Рэйчел обнаружила, что если перед ее глазами лежат ноты, то она может, по крайней мере визуально и концептуально, представить себе гармонию, хотя это и не заменяет утраченной способности к живому восприятию, «во всяком случае, не больше чем меню может заменить реальную еду». Но чтение нот помогало «оформить» произведение, не дать ему «расползтись в разные стороны». Игра на фортепьяно вместо простого прослушивания тоже помогала «интегрировать музыкальную информацию.

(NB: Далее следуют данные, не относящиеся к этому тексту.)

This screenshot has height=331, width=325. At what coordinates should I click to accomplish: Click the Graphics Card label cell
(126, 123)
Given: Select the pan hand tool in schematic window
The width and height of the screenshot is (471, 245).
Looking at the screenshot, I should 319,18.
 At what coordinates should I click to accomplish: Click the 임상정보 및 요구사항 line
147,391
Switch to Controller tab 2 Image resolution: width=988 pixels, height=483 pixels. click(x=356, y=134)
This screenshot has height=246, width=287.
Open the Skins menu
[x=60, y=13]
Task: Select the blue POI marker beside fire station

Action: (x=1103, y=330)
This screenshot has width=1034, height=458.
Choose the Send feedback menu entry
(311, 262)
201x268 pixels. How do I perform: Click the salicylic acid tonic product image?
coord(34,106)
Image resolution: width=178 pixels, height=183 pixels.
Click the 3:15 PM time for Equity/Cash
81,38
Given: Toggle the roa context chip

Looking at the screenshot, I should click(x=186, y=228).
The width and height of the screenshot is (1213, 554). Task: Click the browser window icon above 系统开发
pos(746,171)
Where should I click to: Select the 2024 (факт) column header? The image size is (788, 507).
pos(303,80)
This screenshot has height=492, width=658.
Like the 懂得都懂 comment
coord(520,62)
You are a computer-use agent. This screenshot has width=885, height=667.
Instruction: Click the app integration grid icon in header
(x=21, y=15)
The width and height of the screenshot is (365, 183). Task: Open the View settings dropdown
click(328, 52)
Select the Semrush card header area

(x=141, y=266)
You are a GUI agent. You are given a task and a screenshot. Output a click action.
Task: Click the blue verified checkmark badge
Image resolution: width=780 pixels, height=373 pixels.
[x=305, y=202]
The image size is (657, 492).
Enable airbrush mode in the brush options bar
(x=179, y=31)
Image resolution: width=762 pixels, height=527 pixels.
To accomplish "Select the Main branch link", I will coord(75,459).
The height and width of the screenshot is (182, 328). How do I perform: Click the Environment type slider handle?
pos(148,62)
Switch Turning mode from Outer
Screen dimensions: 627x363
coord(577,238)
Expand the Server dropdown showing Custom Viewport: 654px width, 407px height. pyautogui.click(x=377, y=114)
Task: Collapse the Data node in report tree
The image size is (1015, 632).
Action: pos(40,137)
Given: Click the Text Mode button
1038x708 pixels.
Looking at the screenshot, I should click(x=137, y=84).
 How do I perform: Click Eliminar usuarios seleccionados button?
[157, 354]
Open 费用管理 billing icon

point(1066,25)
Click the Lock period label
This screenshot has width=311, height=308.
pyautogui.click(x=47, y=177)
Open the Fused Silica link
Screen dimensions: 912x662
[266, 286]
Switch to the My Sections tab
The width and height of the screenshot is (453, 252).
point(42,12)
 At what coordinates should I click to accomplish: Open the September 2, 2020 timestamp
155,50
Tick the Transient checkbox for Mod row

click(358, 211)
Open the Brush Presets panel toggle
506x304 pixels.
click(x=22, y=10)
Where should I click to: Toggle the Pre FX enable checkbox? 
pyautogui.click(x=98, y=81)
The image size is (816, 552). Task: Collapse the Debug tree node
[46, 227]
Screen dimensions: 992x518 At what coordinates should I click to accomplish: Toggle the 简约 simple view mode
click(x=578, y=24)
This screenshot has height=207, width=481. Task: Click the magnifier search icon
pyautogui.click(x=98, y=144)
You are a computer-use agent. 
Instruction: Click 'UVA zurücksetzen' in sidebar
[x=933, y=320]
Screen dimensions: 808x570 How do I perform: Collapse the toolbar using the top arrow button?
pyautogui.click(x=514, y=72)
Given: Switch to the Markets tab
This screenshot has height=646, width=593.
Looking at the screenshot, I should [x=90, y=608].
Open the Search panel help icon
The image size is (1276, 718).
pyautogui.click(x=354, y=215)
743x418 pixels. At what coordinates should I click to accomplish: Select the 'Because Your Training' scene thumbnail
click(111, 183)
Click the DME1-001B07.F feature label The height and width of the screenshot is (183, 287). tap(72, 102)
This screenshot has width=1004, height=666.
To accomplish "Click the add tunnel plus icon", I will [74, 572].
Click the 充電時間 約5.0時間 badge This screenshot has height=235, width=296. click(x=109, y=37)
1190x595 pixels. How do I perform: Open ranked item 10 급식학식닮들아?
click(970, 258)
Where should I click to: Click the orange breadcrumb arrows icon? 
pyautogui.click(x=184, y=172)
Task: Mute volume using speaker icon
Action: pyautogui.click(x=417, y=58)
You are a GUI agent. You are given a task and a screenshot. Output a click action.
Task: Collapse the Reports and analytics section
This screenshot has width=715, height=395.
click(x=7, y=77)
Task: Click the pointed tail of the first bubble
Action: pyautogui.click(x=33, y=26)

Требование тактильного и интеллектуального понимания стимулировало способность быстро переключать внимание с одного музыкального элемента на другой и, таким образом, складывать их в единую музыкальную пьесу». Но эта «формальная интеграция» была все же слишком ограниченной.
В мозгу существует множество уровней, на которых происходит интеграция восприятия музыки, и, следовательно, множество уровней, на которых способность к такой интеграции может утрачиваться или нарушаться. В какой-то степени у Рэйчел было нарушено восприятие и других звуков. Слуховое пространство ее оказалось расщепленным на дискретные, не связанные между собой элементы: уличные шумы, домашние шумы, звуки, исходившие от животных; каждый из этих звуков мог внезапно выделиться и целиком привлечь к себе внимание, так как переставал вписываться в звуковой фон или ландшафт. Неврологи называют этот феномен симультагнозией, но она чаще бывает зрительной, а не слуховой
[45]. У Рэйчел эта симультагнозия выражалась в том, что ей приходилось строить картину окружавшего ее слухового пространства по кусочкам, шаг за шагом, более осознанно и обдуманно, чем это приходится делать всем нам. При всей парадоксальности это имело и некоторые преимущества, так как Рэйчел начала с особенным вниманием относиться к тем звукам, которых раньше не замечала.